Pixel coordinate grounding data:
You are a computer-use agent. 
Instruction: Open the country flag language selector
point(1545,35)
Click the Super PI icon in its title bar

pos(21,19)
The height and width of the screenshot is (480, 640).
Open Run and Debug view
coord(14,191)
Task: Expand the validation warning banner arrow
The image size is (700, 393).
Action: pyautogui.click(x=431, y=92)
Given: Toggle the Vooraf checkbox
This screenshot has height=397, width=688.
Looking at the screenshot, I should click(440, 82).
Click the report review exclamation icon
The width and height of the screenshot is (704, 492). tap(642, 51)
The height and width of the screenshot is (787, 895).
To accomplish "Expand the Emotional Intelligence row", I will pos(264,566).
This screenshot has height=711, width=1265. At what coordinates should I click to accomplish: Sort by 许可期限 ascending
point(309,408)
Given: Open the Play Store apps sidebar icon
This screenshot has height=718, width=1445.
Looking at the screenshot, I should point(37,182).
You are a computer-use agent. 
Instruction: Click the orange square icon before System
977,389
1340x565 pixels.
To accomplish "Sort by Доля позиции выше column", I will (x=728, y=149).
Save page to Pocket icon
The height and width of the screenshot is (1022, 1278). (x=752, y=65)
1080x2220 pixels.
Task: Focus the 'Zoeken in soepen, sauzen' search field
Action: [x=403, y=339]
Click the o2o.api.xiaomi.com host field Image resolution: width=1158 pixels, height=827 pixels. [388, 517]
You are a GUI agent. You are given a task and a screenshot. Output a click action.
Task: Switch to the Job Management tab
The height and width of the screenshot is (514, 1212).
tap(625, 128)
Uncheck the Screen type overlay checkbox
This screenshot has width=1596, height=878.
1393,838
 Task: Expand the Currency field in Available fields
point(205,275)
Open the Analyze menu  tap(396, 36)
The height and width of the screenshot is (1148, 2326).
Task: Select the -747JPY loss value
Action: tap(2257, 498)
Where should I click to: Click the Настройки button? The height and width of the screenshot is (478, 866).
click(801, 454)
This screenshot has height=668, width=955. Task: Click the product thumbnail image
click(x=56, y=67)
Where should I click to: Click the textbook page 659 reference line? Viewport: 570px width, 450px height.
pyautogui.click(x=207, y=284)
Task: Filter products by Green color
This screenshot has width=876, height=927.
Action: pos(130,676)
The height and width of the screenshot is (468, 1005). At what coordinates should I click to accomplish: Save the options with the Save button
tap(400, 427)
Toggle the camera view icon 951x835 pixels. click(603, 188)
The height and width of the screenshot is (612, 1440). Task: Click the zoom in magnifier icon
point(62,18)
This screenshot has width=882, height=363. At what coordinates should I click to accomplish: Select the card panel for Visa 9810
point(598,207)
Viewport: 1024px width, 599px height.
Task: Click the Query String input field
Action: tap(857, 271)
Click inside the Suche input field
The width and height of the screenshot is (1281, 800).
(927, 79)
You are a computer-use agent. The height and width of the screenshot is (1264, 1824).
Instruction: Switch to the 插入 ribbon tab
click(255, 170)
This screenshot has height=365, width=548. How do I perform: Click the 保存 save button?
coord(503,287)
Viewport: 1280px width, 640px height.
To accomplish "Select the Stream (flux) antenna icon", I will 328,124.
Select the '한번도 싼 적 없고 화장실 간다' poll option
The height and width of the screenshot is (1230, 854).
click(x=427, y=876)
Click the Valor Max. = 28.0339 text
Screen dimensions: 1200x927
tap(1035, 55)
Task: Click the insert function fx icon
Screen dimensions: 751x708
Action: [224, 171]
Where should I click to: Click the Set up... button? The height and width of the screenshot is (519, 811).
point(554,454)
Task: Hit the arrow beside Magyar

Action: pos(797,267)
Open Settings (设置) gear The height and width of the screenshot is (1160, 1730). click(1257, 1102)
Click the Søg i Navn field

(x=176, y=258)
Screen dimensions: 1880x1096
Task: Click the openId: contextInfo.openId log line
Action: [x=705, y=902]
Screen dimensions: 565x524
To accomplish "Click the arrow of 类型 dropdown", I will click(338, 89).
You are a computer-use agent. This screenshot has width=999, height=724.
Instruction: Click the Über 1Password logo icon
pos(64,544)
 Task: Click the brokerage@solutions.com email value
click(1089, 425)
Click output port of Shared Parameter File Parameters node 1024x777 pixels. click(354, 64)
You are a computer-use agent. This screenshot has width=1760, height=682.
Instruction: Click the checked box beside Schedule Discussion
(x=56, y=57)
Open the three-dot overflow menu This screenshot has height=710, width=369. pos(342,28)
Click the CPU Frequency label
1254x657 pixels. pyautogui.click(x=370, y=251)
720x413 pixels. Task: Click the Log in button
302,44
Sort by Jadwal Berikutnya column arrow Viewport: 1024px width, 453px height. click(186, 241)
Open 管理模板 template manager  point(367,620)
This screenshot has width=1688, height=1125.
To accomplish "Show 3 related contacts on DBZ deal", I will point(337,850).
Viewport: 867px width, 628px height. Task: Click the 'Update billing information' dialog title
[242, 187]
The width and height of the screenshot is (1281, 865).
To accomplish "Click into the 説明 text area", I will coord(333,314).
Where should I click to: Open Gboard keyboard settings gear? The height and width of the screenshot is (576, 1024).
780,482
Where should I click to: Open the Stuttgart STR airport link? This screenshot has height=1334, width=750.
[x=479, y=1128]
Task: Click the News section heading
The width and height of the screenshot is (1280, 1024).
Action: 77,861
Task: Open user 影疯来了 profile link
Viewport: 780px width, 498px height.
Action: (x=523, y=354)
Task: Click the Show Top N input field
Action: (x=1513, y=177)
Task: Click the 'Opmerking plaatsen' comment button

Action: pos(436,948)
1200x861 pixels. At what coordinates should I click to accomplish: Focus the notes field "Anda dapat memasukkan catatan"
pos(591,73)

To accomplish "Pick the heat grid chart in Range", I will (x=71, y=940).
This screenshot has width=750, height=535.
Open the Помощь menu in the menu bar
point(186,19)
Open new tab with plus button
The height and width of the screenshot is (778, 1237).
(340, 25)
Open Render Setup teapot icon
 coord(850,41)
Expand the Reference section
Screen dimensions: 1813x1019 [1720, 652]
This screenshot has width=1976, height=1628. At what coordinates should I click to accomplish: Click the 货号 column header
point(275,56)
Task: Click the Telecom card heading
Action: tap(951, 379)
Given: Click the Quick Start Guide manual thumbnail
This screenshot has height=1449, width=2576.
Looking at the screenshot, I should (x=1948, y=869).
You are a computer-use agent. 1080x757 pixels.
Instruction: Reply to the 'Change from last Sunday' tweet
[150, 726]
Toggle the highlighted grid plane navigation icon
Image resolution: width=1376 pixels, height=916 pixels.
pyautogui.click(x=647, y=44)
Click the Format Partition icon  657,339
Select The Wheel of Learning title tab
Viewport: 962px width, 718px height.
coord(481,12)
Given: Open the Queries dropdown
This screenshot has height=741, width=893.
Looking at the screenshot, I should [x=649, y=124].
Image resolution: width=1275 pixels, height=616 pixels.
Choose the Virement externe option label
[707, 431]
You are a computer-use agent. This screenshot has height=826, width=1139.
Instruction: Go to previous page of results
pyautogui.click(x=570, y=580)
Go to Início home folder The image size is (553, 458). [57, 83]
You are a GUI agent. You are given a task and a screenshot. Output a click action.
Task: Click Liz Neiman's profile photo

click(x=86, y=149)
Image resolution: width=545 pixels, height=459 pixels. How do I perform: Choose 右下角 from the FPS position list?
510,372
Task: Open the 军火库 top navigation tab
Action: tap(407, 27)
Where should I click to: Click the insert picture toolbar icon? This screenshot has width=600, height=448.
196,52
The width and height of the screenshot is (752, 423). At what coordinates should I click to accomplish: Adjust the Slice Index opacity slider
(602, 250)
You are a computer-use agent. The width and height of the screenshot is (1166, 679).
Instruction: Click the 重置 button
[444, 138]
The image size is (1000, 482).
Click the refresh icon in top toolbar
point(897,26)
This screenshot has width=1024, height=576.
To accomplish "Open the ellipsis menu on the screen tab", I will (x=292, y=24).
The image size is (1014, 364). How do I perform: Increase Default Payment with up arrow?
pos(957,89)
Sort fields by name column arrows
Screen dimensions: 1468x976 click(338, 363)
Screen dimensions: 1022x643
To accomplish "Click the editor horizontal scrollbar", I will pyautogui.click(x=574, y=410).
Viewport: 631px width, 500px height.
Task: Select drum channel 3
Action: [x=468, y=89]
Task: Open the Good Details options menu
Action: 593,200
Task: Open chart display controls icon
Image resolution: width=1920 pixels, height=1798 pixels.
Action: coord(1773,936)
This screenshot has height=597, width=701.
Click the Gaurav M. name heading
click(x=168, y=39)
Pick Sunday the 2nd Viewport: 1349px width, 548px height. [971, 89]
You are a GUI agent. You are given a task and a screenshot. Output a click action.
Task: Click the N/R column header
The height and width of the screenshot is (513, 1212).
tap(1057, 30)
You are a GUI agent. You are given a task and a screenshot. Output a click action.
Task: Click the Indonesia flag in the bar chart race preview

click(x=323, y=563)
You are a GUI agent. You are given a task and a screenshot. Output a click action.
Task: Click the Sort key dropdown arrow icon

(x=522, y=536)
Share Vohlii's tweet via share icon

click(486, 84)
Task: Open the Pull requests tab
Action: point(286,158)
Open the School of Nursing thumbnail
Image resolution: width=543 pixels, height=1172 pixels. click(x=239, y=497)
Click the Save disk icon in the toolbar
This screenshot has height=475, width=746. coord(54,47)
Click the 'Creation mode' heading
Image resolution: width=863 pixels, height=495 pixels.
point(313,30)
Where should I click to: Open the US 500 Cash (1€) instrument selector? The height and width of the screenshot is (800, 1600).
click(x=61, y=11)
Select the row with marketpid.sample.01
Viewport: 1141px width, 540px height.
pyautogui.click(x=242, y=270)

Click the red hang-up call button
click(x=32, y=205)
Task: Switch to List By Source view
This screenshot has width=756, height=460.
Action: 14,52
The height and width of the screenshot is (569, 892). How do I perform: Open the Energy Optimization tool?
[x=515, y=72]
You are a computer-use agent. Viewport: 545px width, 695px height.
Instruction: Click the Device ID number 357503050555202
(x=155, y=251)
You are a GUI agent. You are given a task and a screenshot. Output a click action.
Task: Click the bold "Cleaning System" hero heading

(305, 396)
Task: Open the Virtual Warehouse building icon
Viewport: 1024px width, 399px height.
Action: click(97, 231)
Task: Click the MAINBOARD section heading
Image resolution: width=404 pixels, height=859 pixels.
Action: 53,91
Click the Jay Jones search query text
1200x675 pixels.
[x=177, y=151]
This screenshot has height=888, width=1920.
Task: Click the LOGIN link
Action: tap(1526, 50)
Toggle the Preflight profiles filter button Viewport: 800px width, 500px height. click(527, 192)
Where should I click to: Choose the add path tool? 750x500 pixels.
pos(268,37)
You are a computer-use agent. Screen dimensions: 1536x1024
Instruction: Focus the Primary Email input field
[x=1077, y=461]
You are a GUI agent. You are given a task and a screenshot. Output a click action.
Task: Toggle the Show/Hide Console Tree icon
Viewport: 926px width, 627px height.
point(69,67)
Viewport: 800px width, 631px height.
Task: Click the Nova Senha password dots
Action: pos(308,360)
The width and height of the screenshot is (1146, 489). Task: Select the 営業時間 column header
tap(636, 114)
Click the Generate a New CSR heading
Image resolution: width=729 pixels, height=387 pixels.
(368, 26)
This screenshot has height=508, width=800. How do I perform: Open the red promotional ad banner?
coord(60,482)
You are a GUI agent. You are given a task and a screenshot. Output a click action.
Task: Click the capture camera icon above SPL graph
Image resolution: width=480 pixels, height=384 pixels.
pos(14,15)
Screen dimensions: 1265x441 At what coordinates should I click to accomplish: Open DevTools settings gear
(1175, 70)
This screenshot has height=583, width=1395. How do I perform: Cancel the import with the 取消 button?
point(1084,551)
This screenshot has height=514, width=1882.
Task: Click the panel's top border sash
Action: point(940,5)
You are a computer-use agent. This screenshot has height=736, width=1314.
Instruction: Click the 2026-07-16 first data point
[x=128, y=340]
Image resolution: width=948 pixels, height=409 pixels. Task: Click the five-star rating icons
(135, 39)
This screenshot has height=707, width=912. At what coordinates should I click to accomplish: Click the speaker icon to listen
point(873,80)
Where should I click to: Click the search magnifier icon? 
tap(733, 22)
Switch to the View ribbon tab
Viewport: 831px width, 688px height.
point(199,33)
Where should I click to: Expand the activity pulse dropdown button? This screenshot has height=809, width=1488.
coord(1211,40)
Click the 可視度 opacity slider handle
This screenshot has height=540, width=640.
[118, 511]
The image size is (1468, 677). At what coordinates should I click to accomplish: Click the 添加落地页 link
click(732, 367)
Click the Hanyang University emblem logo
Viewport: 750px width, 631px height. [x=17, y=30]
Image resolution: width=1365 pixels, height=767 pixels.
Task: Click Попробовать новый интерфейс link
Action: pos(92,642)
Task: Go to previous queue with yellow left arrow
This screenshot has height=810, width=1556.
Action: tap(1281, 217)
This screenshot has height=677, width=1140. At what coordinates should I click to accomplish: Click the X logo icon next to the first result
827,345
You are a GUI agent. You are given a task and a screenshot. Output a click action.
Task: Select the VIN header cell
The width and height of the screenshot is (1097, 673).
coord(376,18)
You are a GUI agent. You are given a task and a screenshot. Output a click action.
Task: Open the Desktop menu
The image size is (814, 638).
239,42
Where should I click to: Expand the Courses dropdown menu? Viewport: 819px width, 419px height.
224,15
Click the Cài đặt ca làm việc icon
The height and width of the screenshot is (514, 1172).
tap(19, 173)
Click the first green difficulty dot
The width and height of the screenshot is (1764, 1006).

> [Work item]: Your response should be the lines above from the first to the one containing "Task: Filter products by Green color", inclusive, each given exactly.

> [Task solution]:
You are a computer-use agent. 
Instruction: Open the country flag language selector
point(1545,35)
Click the Super PI icon in its title bar

pos(21,19)
The height and width of the screenshot is (480, 640).
Open Run and Debug view
coord(14,191)
Task: Expand the validation warning banner arrow
The image size is (700, 393).
Action: pyautogui.click(x=431, y=92)
Given: Toggle the Vooraf checkbox
This screenshot has height=397, width=688.
Looking at the screenshot, I should click(440, 82).
Click the report review exclamation icon
The width and height of the screenshot is (704, 492). tap(642, 51)
The height and width of the screenshot is (787, 895).
To accomplish "Expand the Emotional Intelligence row", I will pos(264,566).
This screenshot has height=711, width=1265. At what coordinates should I click to accomplish: Sort by 许可期限 ascending
point(309,408)
Given: Open the Play Store apps sidebar icon
This screenshot has height=718, width=1445.
Looking at the screenshot, I should point(37,182).
You are a computer-use agent. 
Instruction: Click the orange square icon before System
977,389
1340x565 pixels.
To accomplish "Sort by Доля позиции выше column", I will (x=728, y=149).
Save page to Pocket icon
The height and width of the screenshot is (1022, 1278). (x=752, y=65)
1080x2220 pixels.
Task: Focus the 'Zoeken in soepen, sauzen' search field
Action: [x=403, y=339]
Click the o2o.api.xiaomi.com host field Image resolution: width=1158 pixels, height=827 pixels. [388, 517]
You are a GUI agent. You are given a task and a screenshot. Output a click action.
Task: Switch to the Job Management tab
The height and width of the screenshot is (514, 1212).
tap(625, 128)
Uncheck the Screen type overlay checkbox
This screenshot has width=1596, height=878.
1393,838
 Task: Expand the Currency field in Available fields
point(205,275)
Open the Analyze menu  tap(396, 36)
The height and width of the screenshot is (1148, 2326).
Task: Select the -747JPY loss value
Action: tap(2257, 498)
Where should I click to: Click the Настройки button? The height and width of the screenshot is (478, 866).
click(801, 454)
This screenshot has height=668, width=955. Task: Click the product thumbnail image
click(x=56, y=67)
Where should I click to: Click the textbook page 659 reference line? Viewport: 570px width, 450px height.
pyautogui.click(x=207, y=284)
Task: Filter products by Green color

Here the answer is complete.